◆ Tarefas a fazer ◆
[A] Responda às perguntas abaixo com base no exercício sobre o romance Infância.
(i) Qual é o nome da prima a quem o menino pede ajuda?
(ii) Por qual editora, em que cidade e em que ano foi publicada a edição de Infância citada?
(iii) Segundo a resposta do item c da questão 03, o que faz o menino deixar de lado os brinquedos das irmãs e a tagarelice dos moleques?
[B] Digite novamente, sem nenhuma alteração, o trecho do exercício sobre o romance Infância que vai de "a)   Quem são" até "hora de dormir.", incluindo essas palavras.
[C] Escreva o que vem a seguir no exercício sobre o romance Infância, começando logo depois da última frase apresentada.

◆ Trecho fornecido ◆
◆ ◆ ◆ ◆

Graciliano Ramos. Infância. Rio de Janeiro: Record, 2006.

Fonte: Livro – Tecendo Linguagens – Língua Portuguesa – 7º ano – Ensino Fundamental – IBEP 5ª edição – São Paulo, 2018, p. 163-6.

Entendendo o romance:

01 – Quais atitudes o pai toma ao tentar ensinar o menino a ler?

      No início, o pai é dedicado, e o menino fica encantado com a leitura; depois, porém, o pai age de maneira rude, o que afasta e desencanta o garoto, impedindo-o de continuar aprendendo.

02 – De que maneiro o menino busca uma solução para o problema?

      Ele procura a ajuda da prima, Emília, e pede a ela que continue ensinando a ele.

03 – Releia este trecho do fragmento II:

        “Recolhi-me preocupado: os fugitivos, os lobos e o lenhador agitaram-me o sono. Dormi com eles, acordei com eles. As horas voaram. Alheio à escola, aos brinquedos de minhas irmãs, à tagarelice dos moleques, vivi com essas criaturas de sonho, incompletas e misteriosas.”

a)   Quem são os “fugitivos, os lobos e o lenhador? Explique.

Não são personagens reais. Os fugitivos, os lobos e o lenhador são personagens d história que o menino está começando a ler.

b)   Por que o menino diz que dormia e acordava com “os fugitivos, os lobos e o lenhador”?

Porque não conseguia se desligar da história, estava encantado com a nova experiência, então continuava a pensar sobre os personagens até mesmo na hora de dormir.

c)   O que faz com que o menino deixe de lado os brinquedos de suas irmãs e a tagarelice dos moleques?

Seu interesse pela descoberta da leitura.

04 – O menino desabafa com a prima sobre sua dificuldade para ler, mas ela conta a ele sobre os astrônomos. Veja a maneira pela qual o menino reflete sobre eles:

        “[...] Ora, se eles enxergavam coisas tão distantes, porque não conseguiria eu adivinhar a página aberta diante dos meus olhos? Não distinguia as letras? Não sabia reuni-las e formar palavras?

        Matutei na lembrança de Emília. Eu, os astrônomos, que doidice! Ler as coisas do céu, quem havia de supor?

        E tomei coragem, fui esconder-me no quintal, com os lobos, o homem, a mulher, os pequenos, a tempestade na floresta, a cabana do lenhador. [...]”.

a)   O que você acha da ideia de os astrônomos lerem o céu? Por quê?

Resposta pessoal do aluno.

b)   O que estimulou o menino a enfrentar sua dificuldade de ler?

◆ ◆ ◆ ◆

◆ Dados fornecidos ◆

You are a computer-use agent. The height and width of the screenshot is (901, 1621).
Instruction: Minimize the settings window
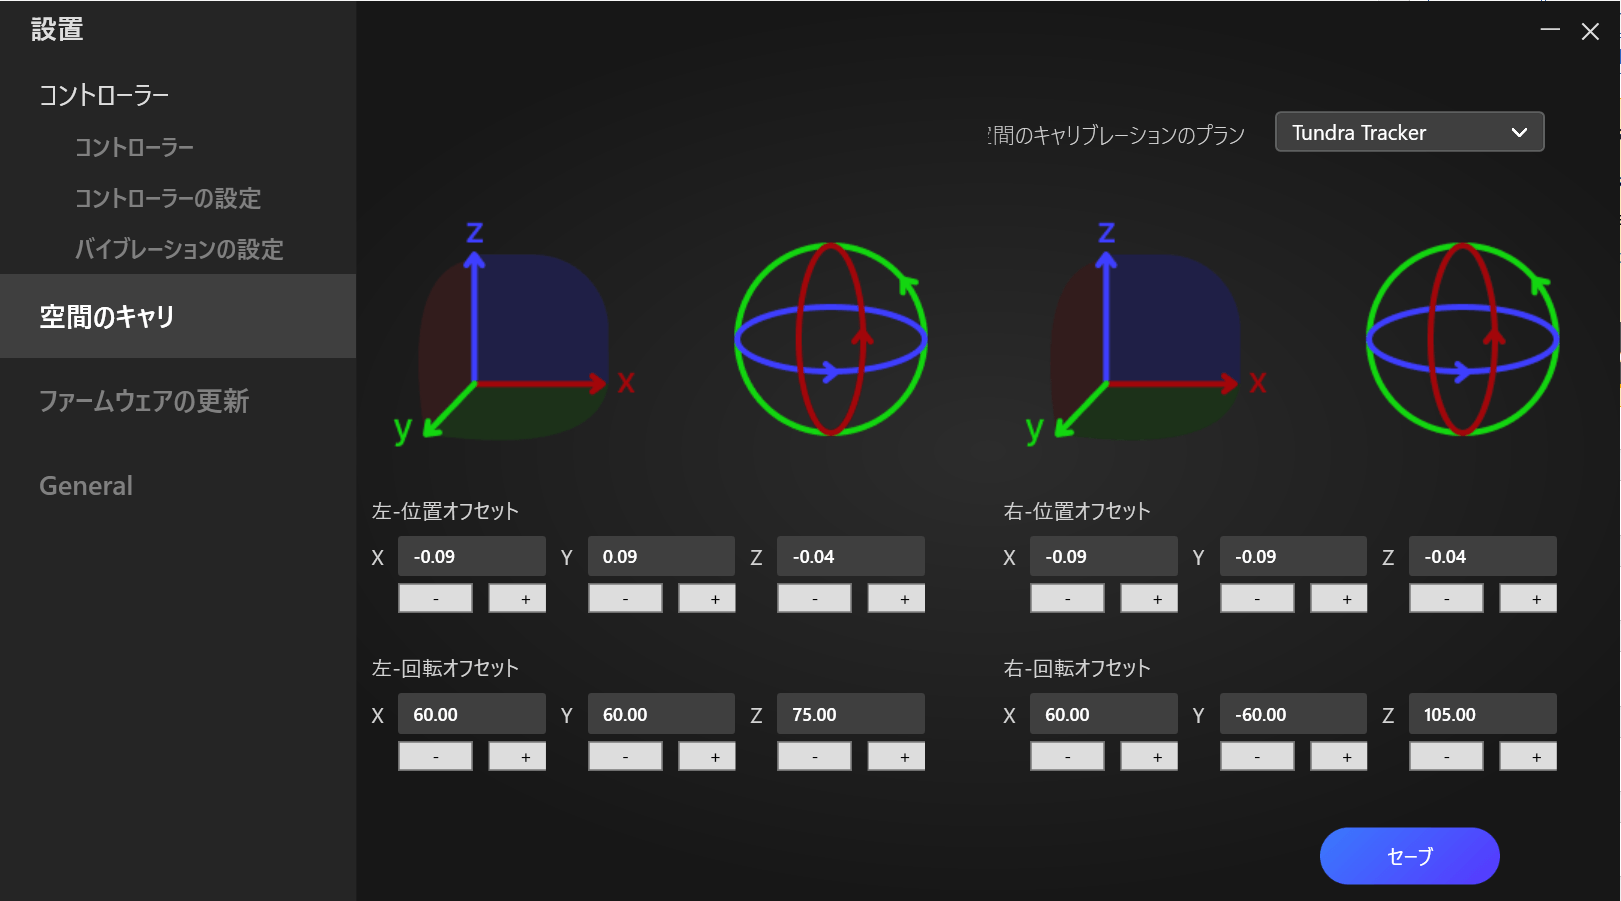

◆ ◆ ◆ ◆

◆ Respostas por tarefa ◆
[A]
(i) Emília.
(ii) Pela editora Record, no Rio de Janeiro, em 2006.
(iii) Seu interesse pela descoberta da leitura.

[B]
a)   Quem são os “fugitivos, os lobos e o lenhador? Explique.

Não são personagens reais. Os fugitivos, os lobos e o lenhador são personagens d história que o menino está começando a ler.

b)   Por que o menino diz que dormia e acordava com “os fugitivos, os lobos e o lenhador”?

Porque não conseguia se desligar da história, estava encantado com a nova experiência, então continuava a pensar sobre os personagens até mesmo na hora de dormir.

[C]
A prima lhe mostra que, se os astrônomos leem o céu, que está tão distante e nunca foi visto por ninguém, ele poderia ler o que está bem próximo a ele.

c)   O que o narrador revela com a frase: “E tomei coragem, fui esconder-me no quintal, com os lobos, o homem, a mulher, os pequenos, a tempestade na floresta, a cabana do lenhador”?

O narrador revela que se retirou, se isolou, para tentar ler sozinho, para mergulhar na história que desejava compreender.

05 – Leia as informações do quadro e responda às questões com base no fragmento.

        Narrar é contar uma história. Há diferentes gêneros textuais que se organizam em narrativas, como romance, contos, crônicas, lendas, fábulas, mitos, entre outros.

        Nas narrativas ficcionais há:

·        Narrador – relator dos fatos, dos quais pode ser participante como narrador-personagem (primeira pessoa), observador (somente observa) e onisciente (terceira pessoa), quando observa e tem acesso até aos pensamentos dos personagens.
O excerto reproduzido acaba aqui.